Page 85 of Her Brother's Billionaire Best Friend
I woke in the morning and pulled on some of the old clothes we’d found in the bedroom. Their scent felt strangely familiar. A thick, cable-knit jumper and an old pair of jeans.
I sat in the cool, quiet of the morning for a while. My heart felt heavy. It was awful that I’d let things get to this point, where my fears about Lucien had threatened my life. And yet I wasn’t any closer to understanding him at the same time. Understanding what he was doing here, what the locked room in his house meant. Why he felt so familiar, and yet so alien to me.
Then, I heard voices talking. One of them was Lucien’s, I could tell by its depth. I was so familiar with the cadences of his sentences now that it was almost impossible to believe I hadn’t known him for years. But the other voice was more muffled, and I didn’t know who it could be.
I stood up and made my way out of the bedroom. Through a window to my left I could see a porch, and on the porch, Lucien was sitting in his shirtsleeves.
I smiled and stepped out of the door. But when I looked down, I gasped.
Lucien was there, in his distressed shirt and pants which he’d dried by the fire that night. He was sitting on the porch, a cup of coffee in his hands. And next to him….
“Mom?” I said.
She looked up at me, and gave me a thin smile. “Well, hello Laura,” she said. “You’ve come to visit me, huh?”
*
Tracey knew perfectly well we hadn’t just come to visit. But as we sat in the living room, while Lucien lit another fire, I was full of questions for her, which she answered curtly.
“This place is yours?”
“Of course. I bought it after your father died.”
“But why, Mom? Why here?”
“I can carry on doing my research in peace, and I have somewhere to rest if I’m working over at the Falls or on the other side of the woods.”
“This is incredible,” chuckled Lucien, but I flashed him a warning glare. Didn’t he remember what my mom had said to me the last time we’d seen each other?

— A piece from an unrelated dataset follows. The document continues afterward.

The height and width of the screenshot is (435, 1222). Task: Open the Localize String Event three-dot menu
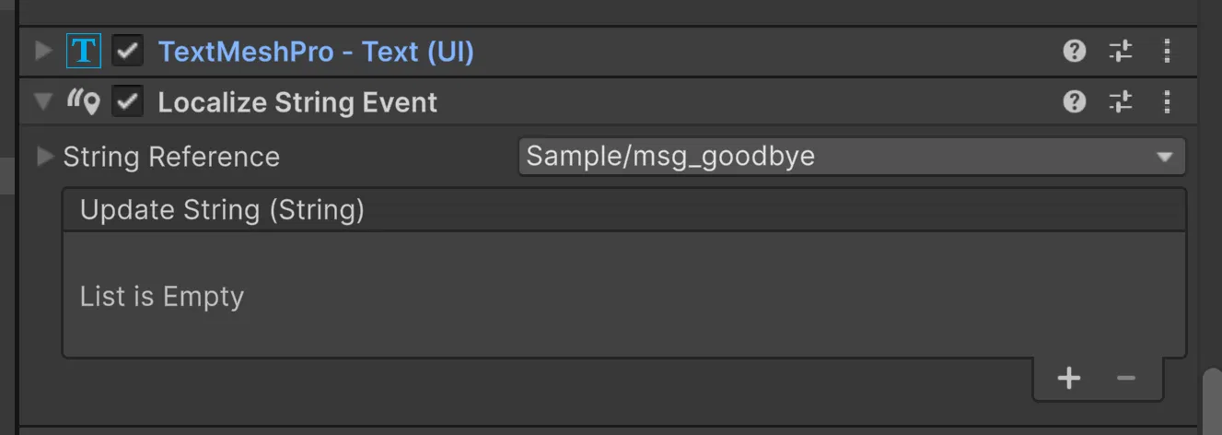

“Mom, what about the apartment?”
My mother narrowed her eyes at me. She reached up and casually adjusted her steel-grey bun. “At my age Laura, you don’t have a lot of time left to do the things you want to do. I realized that I could stay in town and become the kind of crabby old widow the neighborhood kids make fun of. Or I could get serious about my research. I’ve been out here ever since then.”
I suddenly felt awful. “What do you mean?” I said. “You had David, didn’t you?”
“David’s busy,” said Tracey. “Besides, I wasn’t much of a mother, was I?”
I couldn’t imagine isolating yourself from everything and everyone because you were so dedicated. But as I stared into my mom’s shiny dark eyes, thinking about all the times she’d never come home, I realized it was because she felt like she was no good there.
“Mom,” I said carefully. “Is that really how you feel?”
I was still exhausted from yesterday, and gradually I realized that I could feel a lump forming in my throat. I must be catching a cold.
“We always wanted you there,” I said.
“Except when I was,” Tracey said, pain in her voice.
I remember all the fights at home, all the times my mom had told us we were the reason she never came home. I felt angry about it, but at the same time, there was something desperately sad at the thought of my own parents living alone like this. And it was all because our dad was dead.
“You must hate me,” I said. “For not coming home when dad…”
“Sweetheart,” said Tracey. “I’ve never hated you. I always just wanted you to be safe. And I suppose when Derek died, I felt like…well, like in a way, you’d never be coming back now,” she said, coughing. “After all, your dad was the one you—”
She didn’t have to say any more. I’d sprung off my chair and I was by her side on the couch. I had my arms wrapped around her. I half expected Tracey to push me off, but she brought up her hand and stroked my hair instead. Her voice was choked as she spoke to me.
“I’m just so happy Lucien was there with you when you fell,” she sniffled.
I looked up, into the bright green eyes of the man who watched us, expressionless, as I hugged my mom for the first time in a long time.